SOURCE RECORDS:

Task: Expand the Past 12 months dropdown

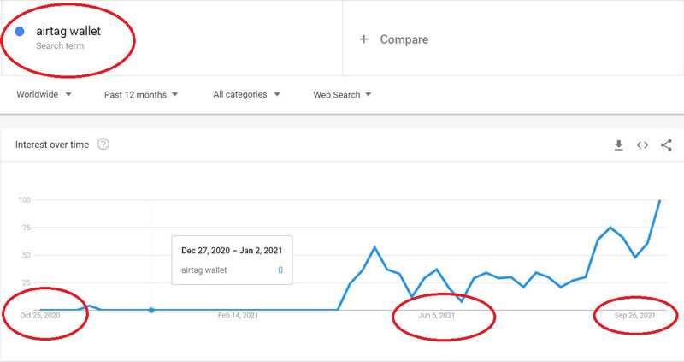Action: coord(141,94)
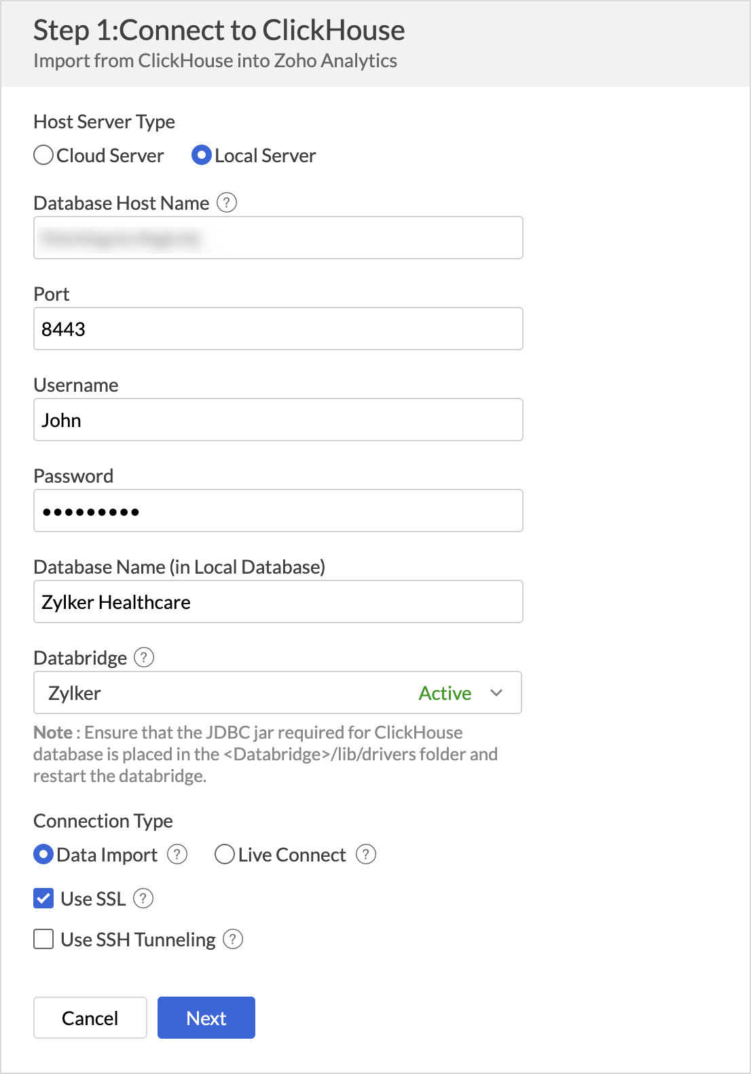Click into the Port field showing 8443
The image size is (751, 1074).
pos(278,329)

---

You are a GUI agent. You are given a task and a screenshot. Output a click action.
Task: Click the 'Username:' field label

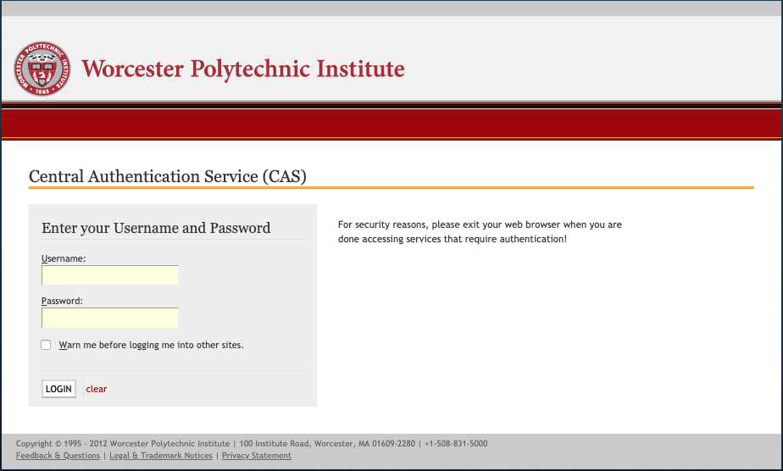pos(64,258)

...

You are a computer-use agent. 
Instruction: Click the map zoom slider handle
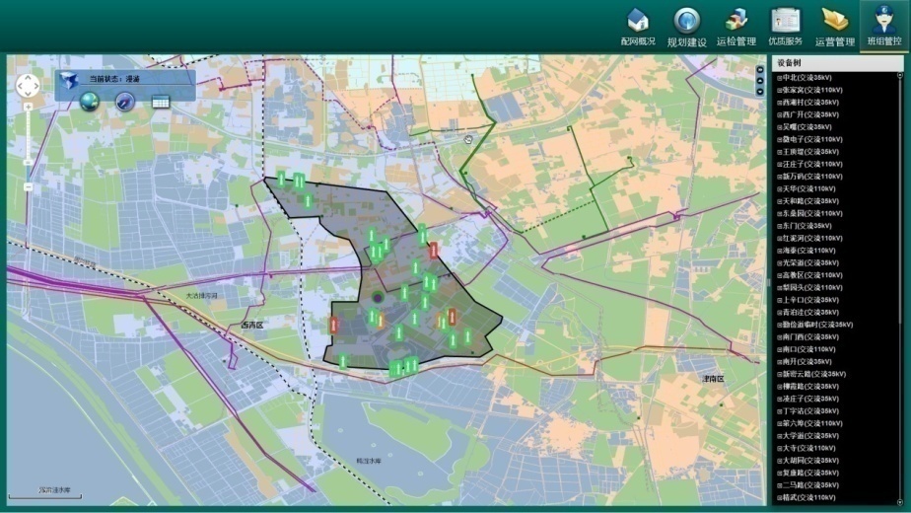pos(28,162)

TO DO: A single figure is required: the number of lines above in which the word "agent" occurs.

ANSWER: 2